Since the beginning of the project, we were able to demonstrate the ability of gas vesicles to seed to seed cavitation activity in vitro, in cellulo, and in vivo. We first demonstrated the ability of purified GVs to nucleate cavitation activity using passive acoustic detection and high frame rate microscopy at 5 million frames per second. We showed that the collapse of GVs under ultrasound pressure releases the air from these vesicles. If the ultrasound pressure is high enough, over several cycles, the nanobubbles are converted into micron-scale bubbles, which can eventually undergo violent inertial cavitation. Passive acoustic measurement also enabled us to study the physical parameters that effects this activity, including the ultrasound pressure, pulse length, frequency, and concentration of GVs.

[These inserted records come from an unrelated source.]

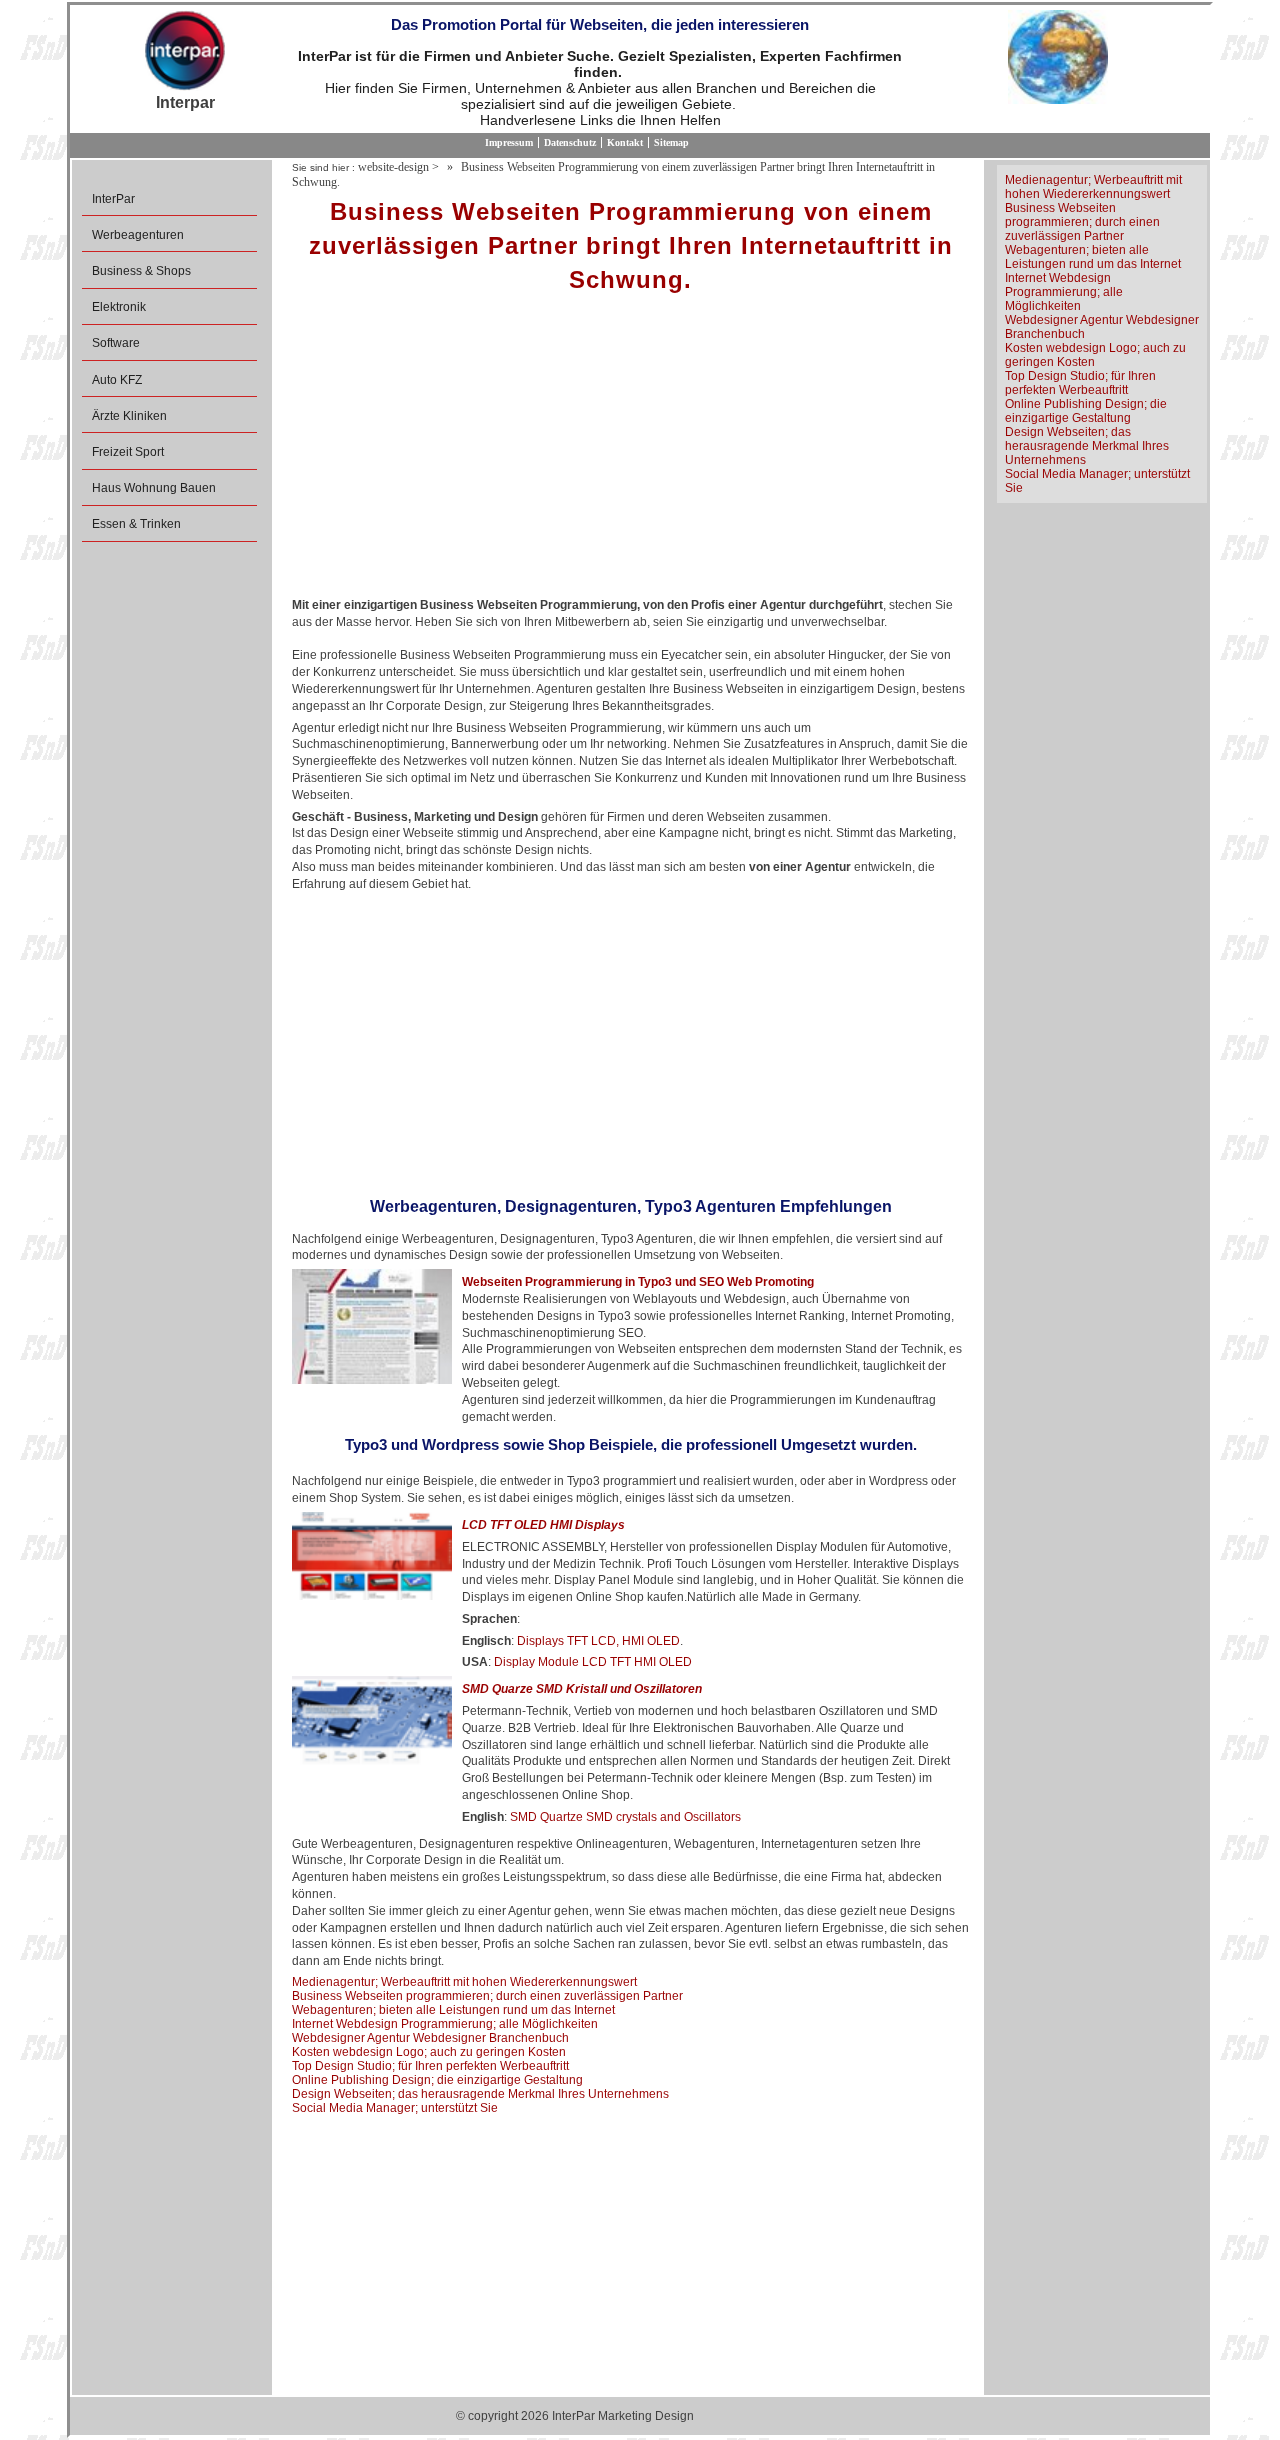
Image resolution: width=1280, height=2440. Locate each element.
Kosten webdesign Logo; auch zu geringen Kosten (429, 2052)
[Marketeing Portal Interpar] (185, 52)
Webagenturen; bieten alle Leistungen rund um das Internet (453, 2010)
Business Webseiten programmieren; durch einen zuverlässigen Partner (487, 1996)
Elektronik (119, 307)
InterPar (113, 199)
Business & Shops (141, 271)
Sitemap (671, 142)
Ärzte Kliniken (129, 416)
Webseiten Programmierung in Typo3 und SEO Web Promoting (638, 1282)
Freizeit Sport (128, 452)
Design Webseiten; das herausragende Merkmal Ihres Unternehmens (480, 2094)
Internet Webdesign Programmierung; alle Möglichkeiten (445, 2024)
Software (116, 343)
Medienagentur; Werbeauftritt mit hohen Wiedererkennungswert (464, 1982)
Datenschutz (570, 142)
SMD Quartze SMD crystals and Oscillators (625, 1817)
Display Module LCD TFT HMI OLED (593, 1662)
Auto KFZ (117, 380)
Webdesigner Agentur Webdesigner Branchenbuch (430, 2038)
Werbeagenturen (138, 235)
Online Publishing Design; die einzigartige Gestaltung (437, 2080)
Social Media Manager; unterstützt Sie (395, 2108)
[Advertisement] (630, 452)
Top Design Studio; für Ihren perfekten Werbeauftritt (430, 2066)
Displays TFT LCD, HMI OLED (598, 1641)
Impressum (509, 142)
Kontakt (625, 142)
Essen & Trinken (136, 524)
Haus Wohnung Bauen (154, 488)
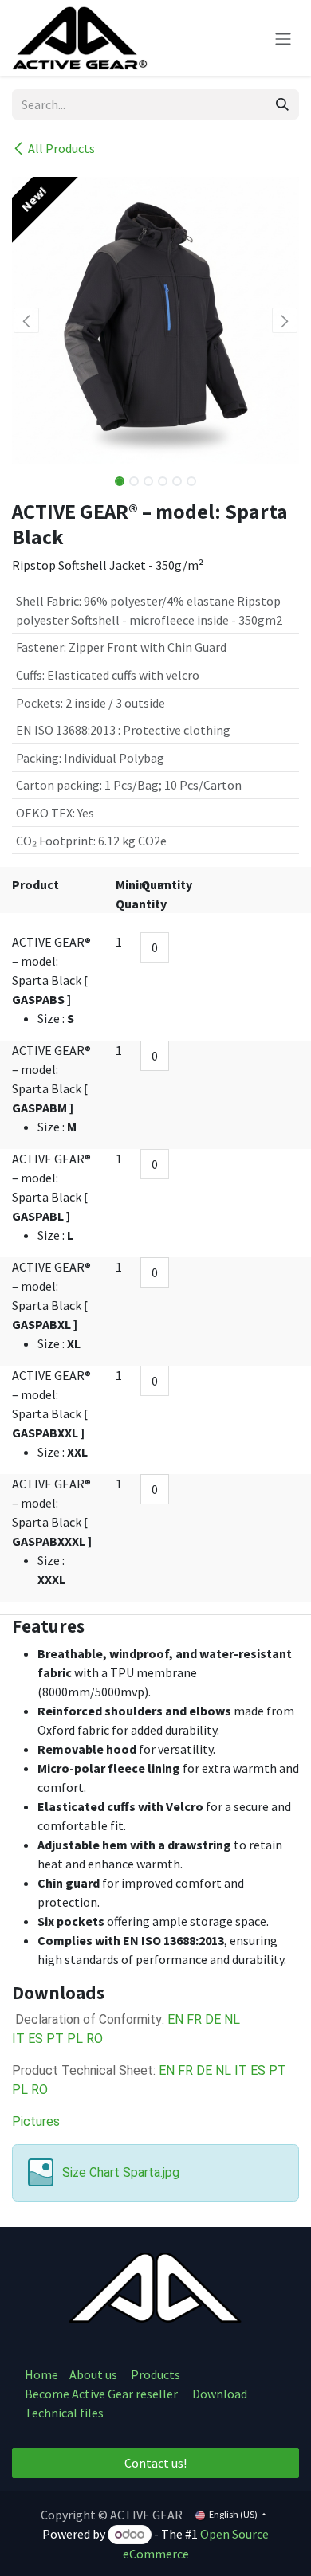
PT (55, 2038)
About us (94, 2374)
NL (232, 2019)
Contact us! (155, 2463)
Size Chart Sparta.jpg (120, 2172)
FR (196, 2019)
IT (18, 2038)
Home (41, 2374)
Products (155, 2374)
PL (76, 2038)
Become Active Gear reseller (101, 2394)
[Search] (282, 104)
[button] (26, 320)
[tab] (155, 1626)
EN (177, 2019)
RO (94, 2038)
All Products (61, 148)
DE (214, 2019)
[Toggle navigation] (283, 38)
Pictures (36, 2121)
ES (35, 2038)
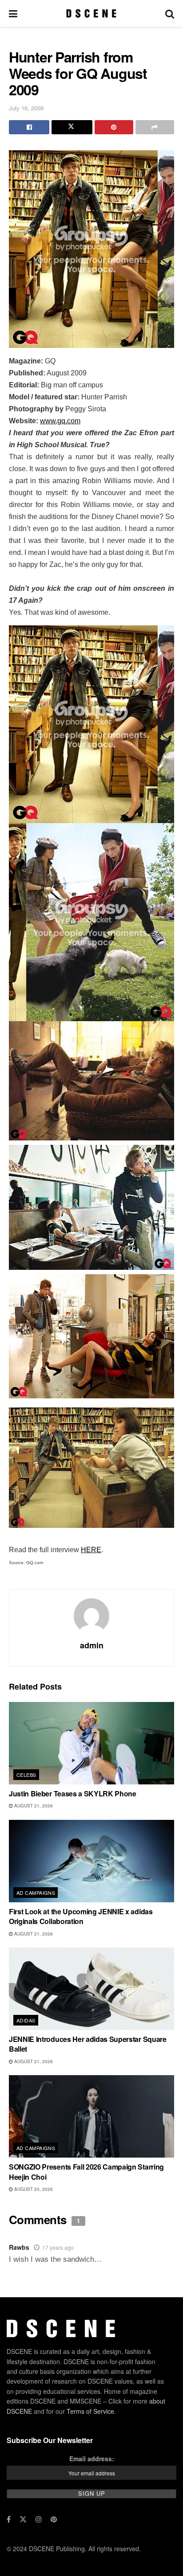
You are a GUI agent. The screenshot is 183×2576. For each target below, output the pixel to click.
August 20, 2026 (33, 2189)
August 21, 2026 (33, 1806)
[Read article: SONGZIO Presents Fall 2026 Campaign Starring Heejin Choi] (91, 2116)
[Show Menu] (13, 13)
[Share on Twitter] (72, 127)
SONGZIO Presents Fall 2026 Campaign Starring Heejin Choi (86, 2172)
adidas (26, 2020)
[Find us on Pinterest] (54, 2519)
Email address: (91, 2458)
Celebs (26, 1774)
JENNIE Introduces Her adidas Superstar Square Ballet (88, 2044)
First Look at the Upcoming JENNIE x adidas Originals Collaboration (81, 1916)
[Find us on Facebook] (9, 2519)
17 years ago (58, 2247)
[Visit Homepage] (91, 13)
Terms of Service (90, 2411)
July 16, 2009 (26, 108)
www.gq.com (60, 421)
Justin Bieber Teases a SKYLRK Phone (72, 1793)
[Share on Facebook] (29, 127)
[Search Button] (169, 13)
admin (91, 1645)
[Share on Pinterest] (114, 127)
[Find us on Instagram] (39, 2519)
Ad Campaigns (35, 1892)
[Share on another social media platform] (154, 127)
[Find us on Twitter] (23, 2519)
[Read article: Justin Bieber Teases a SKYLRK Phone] (91, 1743)
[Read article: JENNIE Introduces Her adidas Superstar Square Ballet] (91, 1989)
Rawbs (19, 2247)
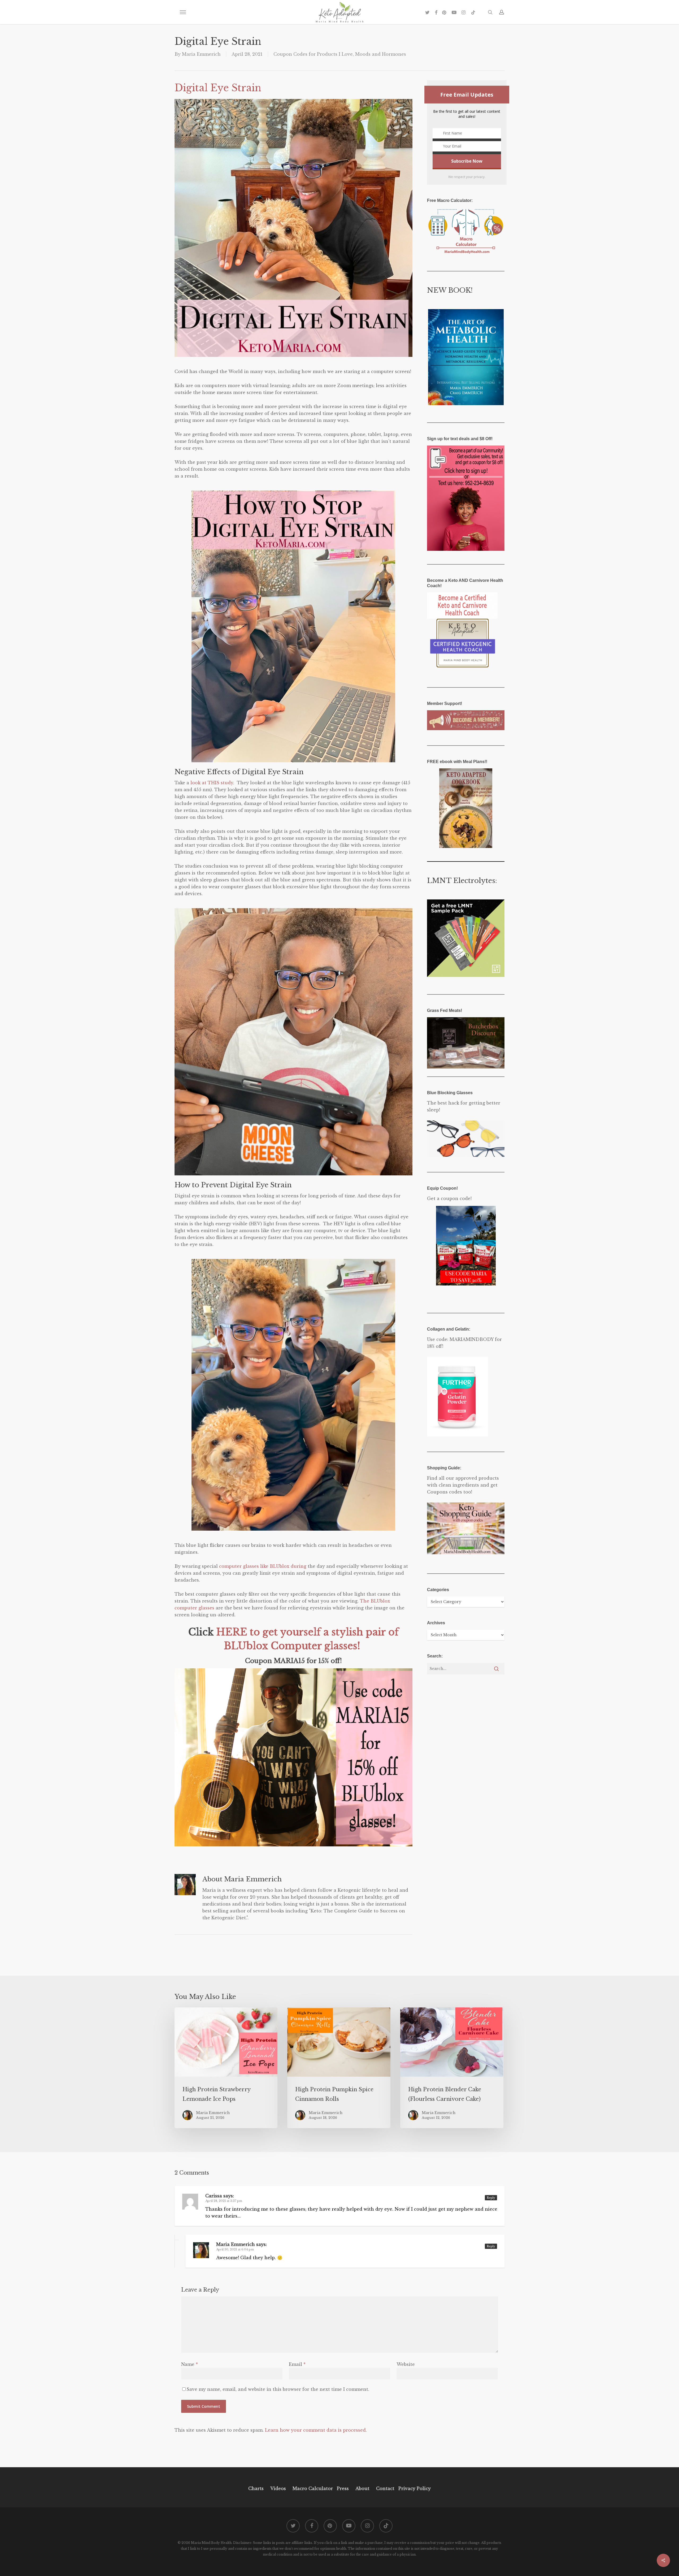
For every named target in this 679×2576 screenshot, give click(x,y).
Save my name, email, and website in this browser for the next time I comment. (277, 2389)
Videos (278, 2488)
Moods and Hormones (380, 54)
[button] (183, 12)
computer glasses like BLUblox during (262, 1566)
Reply (491, 2198)
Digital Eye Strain (218, 88)
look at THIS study (211, 782)
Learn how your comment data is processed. (316, 2430)
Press (343, 2488)
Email (297, 2364)
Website (406, 2364)
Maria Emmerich (201, 54)
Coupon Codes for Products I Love (313, 54)
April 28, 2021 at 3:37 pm (223, 2201)
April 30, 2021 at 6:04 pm (235, 2249)
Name (189, 2364)
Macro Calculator (313, 2488)
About (362, 2488)
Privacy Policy (414, 2488)
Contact (385, 2488)
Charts (256, 2488)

Then, we demonstrated that molecularly-targeted GVs could serve as ultrasound-triggered disruptors of tumor cells. The outer protein of GVs GvpC was edited to include an RGD peptide, targeting them to the overexpressed surface receptors of U87 glioblastoma cells. These GVs seeded cavitation activity that opened the membranes of nearby U87 tumor cells, enabling propidium iodide dye to enter into these cells. High frame rate microscopy directly showed the formation of bubbles during ultrasound application to cells treated with GVs.
After showing the GVs can nucleate cavitation in free medium and when attached to cells, we investigated them as genetically encoded seeds for cellular inertial cavitation and payload release. We showed that GVs expressed by bacteria and mammalian cells could be used as a remote kill switch for engineered cells. Moreover, we showed that by detonating these GVs, we release co-expressed molecular payload from these cells with spatiotemporal control.
Finally, we performed three proof of concept experiments demonstrating GV-seeded cavitation and tissue disruption in vivo. GVs were directly administered into MC26 hind limb tumors under ultrasound imaging. The acoustic contrast of these GVs disappeared after exposure to focused ultrasound, while passive acoustic measurements showed significantly higher cavitation activity compared to control tumors. The ability of systemically administered GVs to damage surrounding tissue was demonstrated using the natural accumulation of GVs in the liver. Insonation in the presence of GVs was shown to produce selective tissue damage with a high number of hemorrhagic foci surrounded by necrotic regions. Finally, we endeavored to demonstrate the use of genetically encoded cavitation nuclei in the context of in vivo cell-based therapy. Mechanotherapy with GV-expressing tumor-homing cells enhanced cancer immunotherapy with checkpoint inhibitors.